This review of The Way Things Go by Mark Hahn (aka Cleveland Fats) (Honeybee Records) that appeared in the December 2006, Jazz & Blues Report (issue 289). I knew Mark from when he was in Robert Lockwood’s band and the issue also featured my interview with Mark (which I may run here in the future) and obituary on Lockwood who has just passed when I interviewed Hahn. This album is available still from cdbaby, amazon and other sources. I believe I received a review copy from Jazz & Blues Report or from Fats himself.

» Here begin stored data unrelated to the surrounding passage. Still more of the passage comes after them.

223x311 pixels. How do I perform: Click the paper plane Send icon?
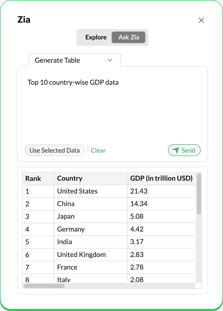pos(175,150)
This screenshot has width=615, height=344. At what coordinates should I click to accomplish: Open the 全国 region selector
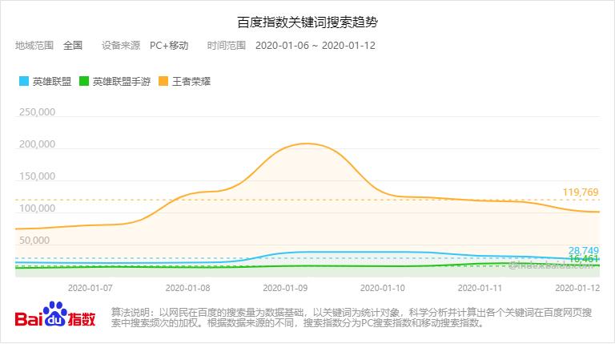point(73,45)
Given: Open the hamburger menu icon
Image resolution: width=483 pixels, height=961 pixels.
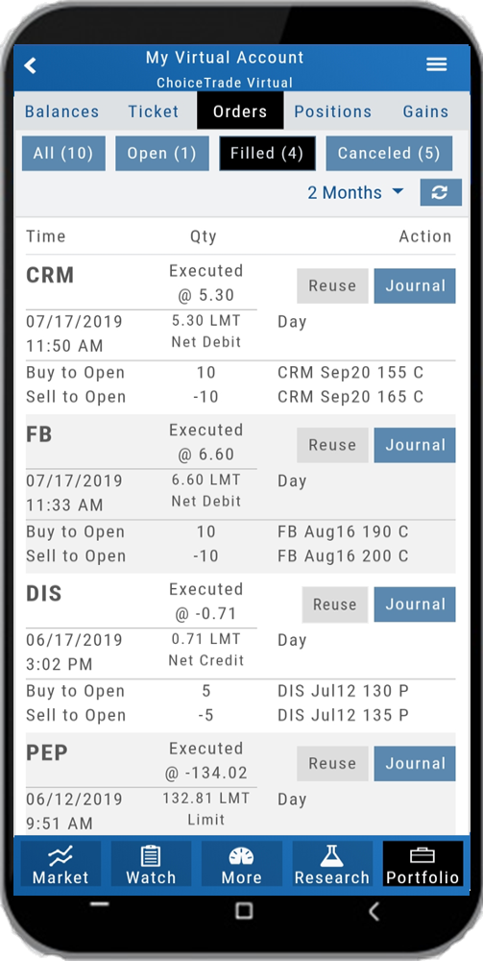Looking at the screenshot, I should click(x=437, y=64).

I first met Mark Hahn when he was playing guitar with the late Robert Lockwood, Jr. for over a decade (and he is on several of Lockwood’s albums including the classic Does 12). His last gig as part of Lockwood’s band at the Blue Bayou Festival that took place in 1991 or 1992 at the Prince George’s Equestrian Center, after which Hahn started leading his own band using the name Cleveland Fats. This new release is, I believe, his fourth album since starting his solo career and was produced by Earwig Music’s Michael Frank with an excellent band that includes veteran bassist Aaron Burton; pianists Aaron Moore and Ariyo; drummer Dave Jefferson; saxophonist Doc Thomas; and organist Vince Willis. Billy Branch adds his harp on four tracks and Lockwood himself appears on four tracks which are among the final studio recordings on which the legend played.
This was recorded in Chicago, with Lockwood’s contributions overdubbed a month later in Cleveland. Hahn himself started getting into blues after catching B.B. King on a Cleveland TV show.The next day the local store was out of B.B.’s albums and so he picked up an Albert King album. Both Kings, T-Bone and a host of others, especially Mr. Lockwood, shaped his strong urban blues guitar playing. Echoes of Lockwood phrasing heard on his solo on Don’t Call Me, one of the tracks with Branch’s remarkable harp artistry. The opening bars on Invisible Man echo Lockwood’s intro to Lockwood’s 1960 recording This is the Blues, before Hahn launches into some nice slide as Branch embellishes with fine harp. These tracks feature Hahn’s solid singing that to these ears suggest Chris Cain and the late Louis Myers. And these numbers, like most of the selections, are Hahn’s originals that deserve to be picked up by others. Cell Phone Blues has an amusing lyric as Fats sings “Don’t want no cell phone hanging around with me, cause I may go to places I ain’t supposed to be.”
Lockwood first appears on the solid updating of Sonny Thompson’s easy tempo shuffle Long Gone, taking the second solo. Hahn’s fine original Blues Time is a slow blues with Hahn’s playing nodding a bit to T-Bone as well as Lockwood with Lockwood taking another fine solo that would have been at home on any of Robert’s albums. Just Fats, Branch and Lockwood are heard on Lockwood’s Dead orAlive, which Fats sings nicely as the three provide a relaxed,swinging performance.